I shall speak also to Amendments 185 to 188 inclusive. This group of amendments concerns the constitution of economic prosperity boards. Clauses 84 and 86 as drafted would allow the Secretary of State to impose a managerial structure on to EPBs and influence membership, voting powers and executive arrangements. It will therefore come as no surprise to noble Lords that we are not at all pleased with these arrangements.
Once again, the Secretary of State is reserving for herself the right to micromanage and direct things to her liking. Once again, I struggle to see how this state of affairs can be compatible with a desire to pass more power back to local communities. I have tried to reconcile these clauses with the Minister’s enthusiasm for empowering local people, but creating economic prosperity boards to which local authorities can appoint some members but where it ultimately remains in the gift of the Secretary of State to determine how many of those members there can be, how they can vote and what their executive arrangements should be, seems to be an exercise more in empowering the Secretary of State than in empowering local communities. I am sure that noble Lords will be intrigued to hear how the Minister squares this circle. I do not simply wish to hear more about how the EPBs will operate in practice—although I would be delighted to hear that, too—but to hear how these top-down arrangements can possibly be presented as a measure to empower local communities.

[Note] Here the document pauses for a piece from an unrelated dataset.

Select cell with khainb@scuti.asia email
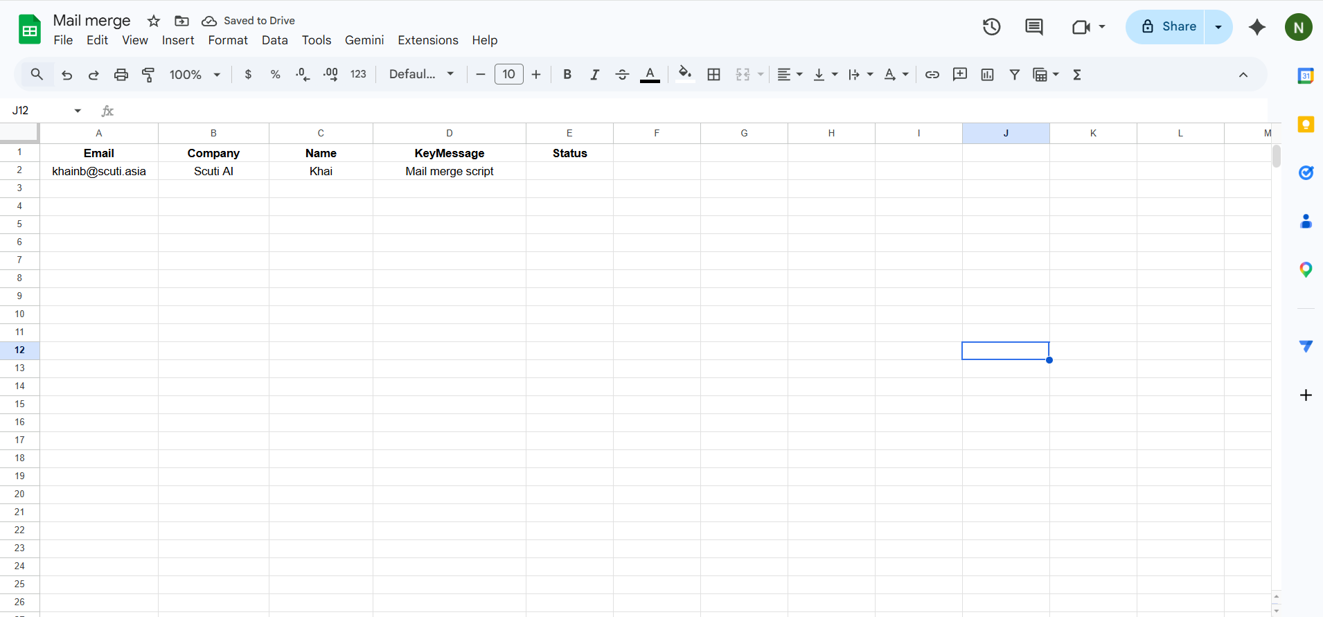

In my own efforts to square this circle, I have proposed Amendment 184, which would provide for the Secretary of State to issue guidance on an EPB’s constitution but not to dictate it.
My other amendments in this group focus on the membership of an economic prosperity board. It should, as I have said, be a matter for the local councils to set these schemes up. Therefore, I question why there need to be non-elected members, even if they do not have full voting rights. That is the reasoning behind Amendments 185 and 186, on which Amendment 186 is consequential.
Amendment 187 suggests that the political make-up of the economic prosperity board should reflect the local authorities of which it is made up. The noble Baroness, Lady Hamwee, has refined that further with her Amendment 187A. The point that we are both trying to make is that if there is to be a new tier of local government, there is no justifiable reason why it should be of a different political form from the council from which it derives its democratic legitimacy. These are not particularly contentious suggestions and I hope that the Minister will look on them favourably when she re-examines the whole of this part of the Bill before Report. I beg to move.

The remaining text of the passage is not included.